Requirement | Reproduce the following listing line for line, with no changes.
## begin
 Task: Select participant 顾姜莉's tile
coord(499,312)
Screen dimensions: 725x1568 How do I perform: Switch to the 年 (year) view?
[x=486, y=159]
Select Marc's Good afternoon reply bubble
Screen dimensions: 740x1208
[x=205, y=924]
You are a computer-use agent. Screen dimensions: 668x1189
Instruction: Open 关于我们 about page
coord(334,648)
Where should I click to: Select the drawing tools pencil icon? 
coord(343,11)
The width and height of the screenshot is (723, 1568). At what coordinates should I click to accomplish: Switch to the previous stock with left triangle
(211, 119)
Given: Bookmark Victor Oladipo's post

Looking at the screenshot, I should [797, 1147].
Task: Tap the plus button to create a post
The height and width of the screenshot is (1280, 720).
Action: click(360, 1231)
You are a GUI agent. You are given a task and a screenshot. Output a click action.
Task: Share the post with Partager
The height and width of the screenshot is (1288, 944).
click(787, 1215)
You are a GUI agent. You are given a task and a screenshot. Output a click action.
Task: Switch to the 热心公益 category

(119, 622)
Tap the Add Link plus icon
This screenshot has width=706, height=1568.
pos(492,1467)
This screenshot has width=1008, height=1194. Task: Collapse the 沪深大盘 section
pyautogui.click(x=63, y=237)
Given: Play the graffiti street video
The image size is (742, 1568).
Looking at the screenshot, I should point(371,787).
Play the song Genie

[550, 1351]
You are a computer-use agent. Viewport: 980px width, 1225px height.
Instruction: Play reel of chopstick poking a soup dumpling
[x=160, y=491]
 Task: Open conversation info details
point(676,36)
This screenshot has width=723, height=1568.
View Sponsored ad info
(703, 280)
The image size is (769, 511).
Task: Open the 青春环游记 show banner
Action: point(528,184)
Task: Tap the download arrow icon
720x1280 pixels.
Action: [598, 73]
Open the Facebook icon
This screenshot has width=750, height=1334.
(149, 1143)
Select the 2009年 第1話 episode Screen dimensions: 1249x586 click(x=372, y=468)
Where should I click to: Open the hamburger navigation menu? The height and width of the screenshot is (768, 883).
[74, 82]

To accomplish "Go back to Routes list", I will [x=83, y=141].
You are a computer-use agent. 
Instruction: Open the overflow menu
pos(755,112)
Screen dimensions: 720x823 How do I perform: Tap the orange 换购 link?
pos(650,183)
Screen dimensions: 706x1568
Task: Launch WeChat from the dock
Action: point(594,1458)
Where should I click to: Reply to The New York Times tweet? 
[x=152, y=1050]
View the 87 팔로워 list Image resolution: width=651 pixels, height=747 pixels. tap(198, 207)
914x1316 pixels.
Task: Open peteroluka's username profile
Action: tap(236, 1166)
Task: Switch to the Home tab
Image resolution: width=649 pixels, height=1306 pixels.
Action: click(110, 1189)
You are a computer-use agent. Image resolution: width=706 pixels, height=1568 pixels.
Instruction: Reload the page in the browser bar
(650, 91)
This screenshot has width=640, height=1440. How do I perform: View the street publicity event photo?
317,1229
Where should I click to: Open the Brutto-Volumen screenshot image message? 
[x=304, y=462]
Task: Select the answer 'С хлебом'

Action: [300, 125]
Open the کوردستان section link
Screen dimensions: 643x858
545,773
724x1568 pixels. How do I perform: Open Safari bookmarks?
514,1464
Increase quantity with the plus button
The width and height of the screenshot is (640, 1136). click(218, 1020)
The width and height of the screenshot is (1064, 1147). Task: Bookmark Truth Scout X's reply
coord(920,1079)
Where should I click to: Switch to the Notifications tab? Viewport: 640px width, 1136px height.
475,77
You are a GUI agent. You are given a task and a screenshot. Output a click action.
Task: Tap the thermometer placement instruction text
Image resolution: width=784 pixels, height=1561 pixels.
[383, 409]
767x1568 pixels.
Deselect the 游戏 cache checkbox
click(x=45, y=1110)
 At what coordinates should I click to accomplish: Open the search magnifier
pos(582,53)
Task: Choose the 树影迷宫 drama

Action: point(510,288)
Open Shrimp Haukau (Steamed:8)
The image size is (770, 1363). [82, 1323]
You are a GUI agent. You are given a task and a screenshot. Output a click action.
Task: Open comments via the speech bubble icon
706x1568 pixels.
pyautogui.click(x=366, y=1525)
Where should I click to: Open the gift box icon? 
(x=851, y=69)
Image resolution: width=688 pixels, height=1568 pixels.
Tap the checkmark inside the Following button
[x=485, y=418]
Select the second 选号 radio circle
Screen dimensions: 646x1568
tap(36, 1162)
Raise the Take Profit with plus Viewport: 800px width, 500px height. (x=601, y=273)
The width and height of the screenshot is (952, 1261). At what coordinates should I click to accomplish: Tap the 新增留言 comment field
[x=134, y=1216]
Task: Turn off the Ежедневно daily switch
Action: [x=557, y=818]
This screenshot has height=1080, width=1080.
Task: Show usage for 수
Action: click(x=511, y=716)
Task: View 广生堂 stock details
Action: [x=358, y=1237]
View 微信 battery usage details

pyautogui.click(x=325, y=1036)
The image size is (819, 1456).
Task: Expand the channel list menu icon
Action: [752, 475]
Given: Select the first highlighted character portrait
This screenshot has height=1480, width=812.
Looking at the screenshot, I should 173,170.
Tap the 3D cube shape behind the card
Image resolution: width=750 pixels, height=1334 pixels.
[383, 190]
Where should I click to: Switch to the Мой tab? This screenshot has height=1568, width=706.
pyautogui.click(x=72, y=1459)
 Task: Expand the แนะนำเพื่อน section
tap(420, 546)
## end
Output for this exercise |
 Task: Select participant 顾姜莉's tile
coord(499,312)
Screen dimensions: 725x1568 How do I perform: Switch to the 年 (year) view?
[x=486, y=159]
Select Marc's Good afternoon reply bubble
Screen dimensions: 740x1208
[x=205, y=924]
You are a computer-use agent. Screen dimensions: 668x1189
Instruction: Open 关于我们 about page
coord(334,648)
Where should I click to: Select the drawing tools pencil icon? 
coord(343,11)
The width and height of the screenshot is (723, 1568). At what coordinates should I click to accomplish: Switch to the previous stock with left triangle
(211, 119)
Given: Bookmark Victor Oladipo's post

Looking at the screenshot, I should [797, 1147].
Task: Tap the plus button to create a post
The height and width of the screenshot is (1280, 720).
Action: click(360, 1231)
You are a GUI agent. You are given a task and a screenshot. Output a click action.
Task: Share the post with Partager
The height and width of the screenshot is (1288, 944).
click(787, 1215)
You are a GUI agent. You are given a task and a screenshot. Output a click action.
Task: Switch to the 热心公益 category

(119, 622)
Tap the Add Link plus icon
This screenshot has width=706, height=1568.
pos(492,1467)
This screenshot has width=1008, height=1194. Task: Collapse the 沪深大盘 section
pyautogui.click(x=63, y=237)
Given: Play the graffiti street video
The image size is (742, 1568).
Looking at the screenshot, I should point(371,787).
Play the song Genie

[550, 1351]
You are a computer-use agent. Viewport: 980px width, 1225px height.
Instruction: Play reel of chopstick poking a soup dumpling
[x=160, y=491]
 Task: Open conversation info details
point(676,36)
This screenshot has width=723, height=1568.
View Sponsored ad info
(703, 280)
The image size is (769, 511).
Task: Open the 青春环游记 show banner
Action: point(528,184)
Task: Tap the download arrow icon
720x1280 pixels.
Action: [598, 73]
Open the Facebook icon
This screenshot has width=750, height=1334.
(149, 1143)
Select the 2009年 第1話 episode Screen dimensions: 1249x586 click(x=372, y=468)
Where should I click to: Open the hamburger navigation menu? The height and width of the screenshot is (768, 883).
[74, 82]

To accomplish "Go back to Routes list", I will [x=83, y=141].
You are a computer-use agent. 
Instruction: Open the overflow menu
pos(755,112)
Screen dimensions: 720x823 How do I perform: Tap the orange 换购 link?
pos(650,183)
Screen dimensions: 706x1568
Task: Launch WeChat from the dock
Action: point(594,1458)
Where should I click to: Reply to The New York Times tweet? 
[x=152, y=1050]
View the 87 팔로워 list Image resolution: width=651 pixels, height=747 pixels. tap(198, 207)
914x1316 pixels.
Task: Open peteroluka's username profile
Action: tap(236, 1166)
Task: Switch to the Home tab
Image resolution: width=649 pixels, height=1306 pixels.
Action: click(110, 1189)
You are a computer-use agent. Image resolution: width=706 pixels, height=1568 pixels.
Instruction: Reload the page in the browser bar
(650, 91)
This screenshot has width=640, height=1440. How do I perform: View the street publicity event photo?
317,1229
Where should I click to: Open the Brutto-Volumen screenshot image message? 
[x=304, y=462]
Task: Select the answer 'С хлебом'

Action: [300, 125]
Open the کوردستان section link
Screen dimensions: 643x858
545,773
724x1568 pixels. How do I perform: Open Safari bookmarks?
514,1464
Increase quantity with the plus button
The width and height of the screenshot is (640, 1136). click(218, 1020)
The width and height of the screenshot is (1064, 1147). Task: Bookmark Truth Scout X's reply
coord(920,1079)
Where should I click to: Switch to the Notifications tab? Viewport: 640px width, 1136px height.
475,77
You are a GUI agent. You are given a task and a screenshot. Output a click action.
Task: Tap the thermometer placement instruction text
Image resolution: width=784 pixels, height=1561 pixels.
[383, 409]
767x1568 pixels.
Deselect the 游戏 cache checkbox
click(x=45, y=1110)
 At what coordinates should I click to accomplish: Open the search magnifier
pos(582,53)
Task: Choose the 树影迷宫 drama

Action: point(510,288)
Open Shrimp Haukau (Steamed:8)
The image size is (770, 1363). [82, 1323]
You are a GUI agent. You are given a task and a screenshot. Output a click action.
Task: Open comments via the speech bubble icon
706x1568 pixels.
pyautogui.click(x=366, y=1525)
Where should I click to: Open the gift box icon? 
(x=851, y=69)
Image resolution: width=688 pixels, height=1568 pixels.
Tap the checkmark inside the Following button
[x=485, y=418]
Select the second 选号 radio circle
Screen dimensions: 646x1568
tap(36, 1162)
Raise the Take Profit with plus Viewport: 800px width, 500px height. (x=601, y=273)
The width and height of the screenshot is (952, 1261). At what coordinates should I click to accomplish: Tap the 新增留言 comment field
[x=134, y=1216]
Task: Turn off the Ежедневно daily switch
Action: [x=557, y=818]
This screenshot has height=1080, width=1080.
Task: Show usage for 수
Action: click(x=511, y=716)
Task: View 广生堂 stock details
Action: [x=358, y=1237]
View 微信 battery usage details

pyautogui.click(x=325, y=1036)
The image size is (819, 1456).
Task: Expand the channel list menu icon
Action: [752, 475]
Given: Select the first highlighted character portrait
This screenshot has height=1480, width=812.
Looking at the screenshot, I should 173,170.
Tap the 3D cube shape behind the card
Image resolution: width=750 pixels, height=1334 pixels.
[383, 190]
Where should I click to: Switch to the Мой tab? This screenshot has height=1568, width=706.
pyautogui.click(x=72, y=1459)
 Task: Expand the แนะนำเพื่อน section
tap(420, 546)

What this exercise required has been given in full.